■ Given passage:

- Opening Delimiter -

Chemists make tough plastics recyclable
New method for producing thermoset plastics allows them to be broken down
more easily after use
Date:
July 22, 2020
Source:
Massachusetts Institute of Technology
Summary:
Chemists have developed a way to modify thermoset plastics with
a chemical linker that makes it much easier to recycle them,
but still allows them to retain their mechanical strength.
FULL STORY ========================================================================== Thermosets, which include epoxies, polyurethanes, and rubber used
for tires, are found in many products that have to be durable and heat-resistant, such as cars or electrical appliances. One drawback
to these materials is that they typically cannot be easily recycled or
broken down after use, because the chemical bonds holding them together
are stronger than those found in other materials such as thermoplastics.

- Closing Delimiter -

■ Exercise data:
- Opening Delimiter -

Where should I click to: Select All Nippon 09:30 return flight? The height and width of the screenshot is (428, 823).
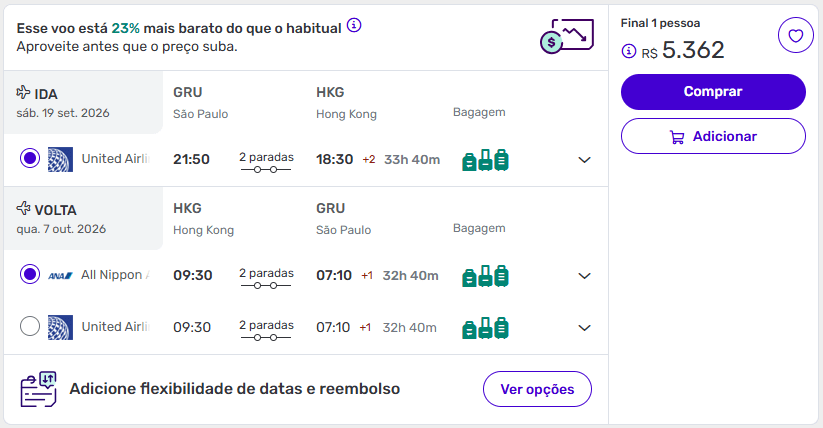coord(30,275)
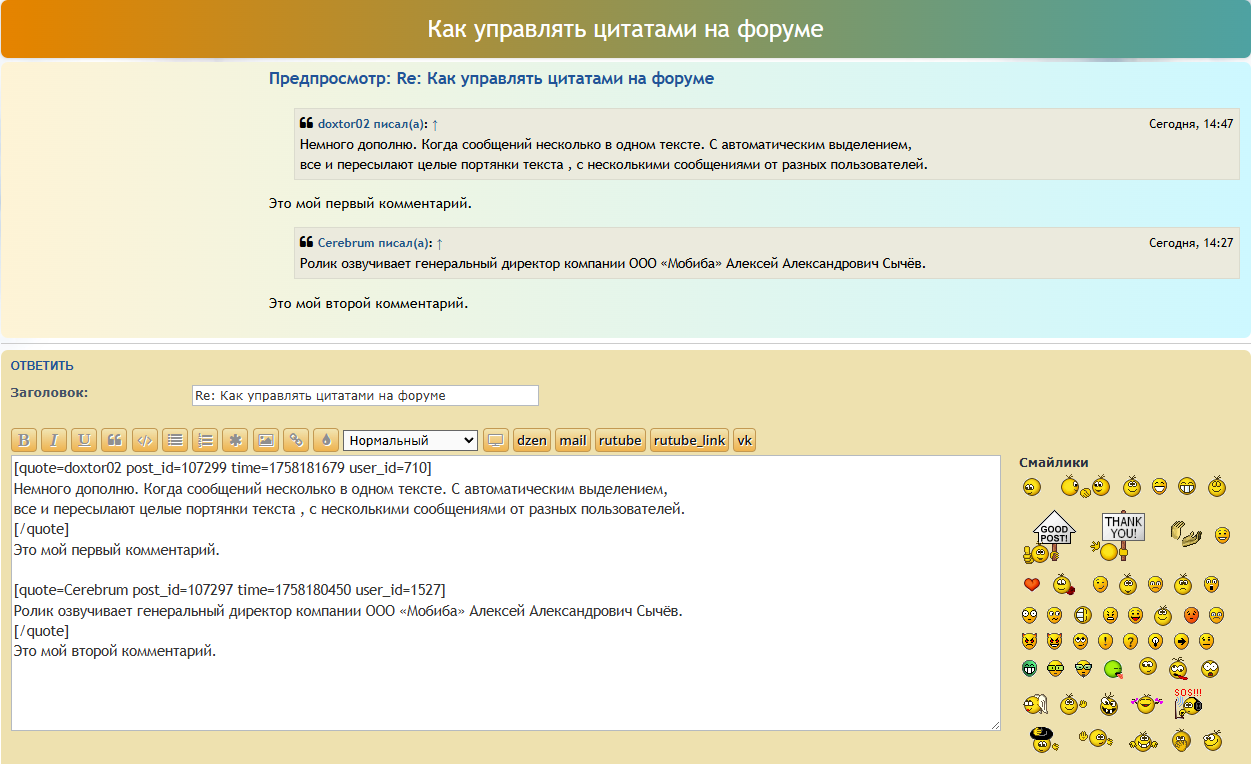Open the font size dropdown 'Нормальный'
This screenshot has height=764, width=1251.
click(410, 440)
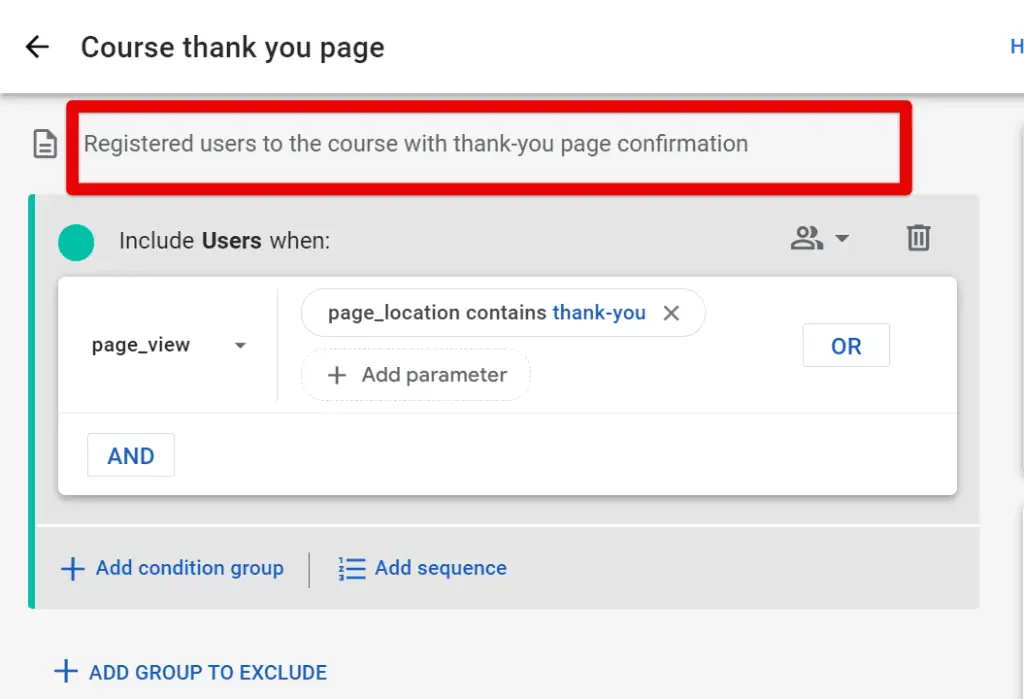Screen dimensions: 1024x699
Task: Click the back arrow to exit audience editor
Action: (x=36, y=46)
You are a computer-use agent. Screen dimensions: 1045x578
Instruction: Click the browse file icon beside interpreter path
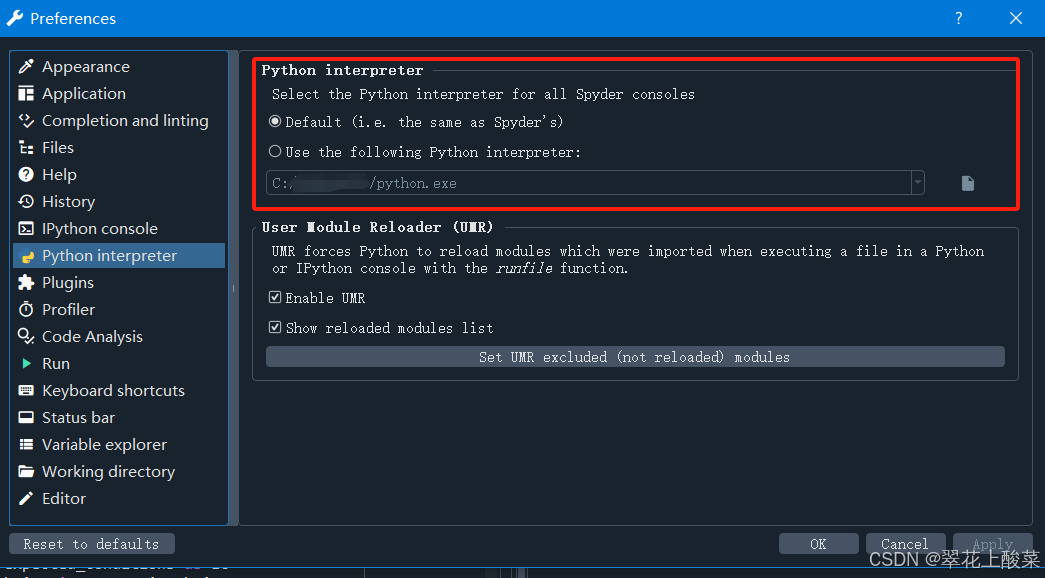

- Closing Delimiter -

■ Work request 1: Translate into French the following sentence from the article on recyclable thermoset plastics: "Chemists have developed a way to modify thermoset plastics with a chemical linker that makes it much easier to recycle them, but still allows them to retain their mechanical strength."
■ Work request 2: Rewrite the article on recyclable thermoset plastics between "Chemists make tough" and "their mechanical strength.", inclusive, substituting "molecular linker" for "chemical linker".
■ Work request 3: Name every thermoset that the article on recyclable thermoset plastics explicitly lists.

■ Your solution 1: Des chimistes ont mis au point une méthode permettant de modifier les plastiques thermodurcissables à l'aide d'un agent de liaison chimique qui facilite grandement leur recyclage, tout en leur permettant de conserver leur résistance mécanique.

■ Your solution 2:
Chemists make tough plastics recyclable
New method for producing thermoset plastics allows them to be broken down
more easily after use
Date:
July 22, 2020
Source:
Massachusetts Institute of Technology
Summary:
Chemists have developed a way to modify thermoset plastics with
a molecular linker that makes it much easier to recycle them,
but still allows them to retain their mechanical strength.

■ Your solution 3: Epoxies, polyurethanes, and rubber used for tires.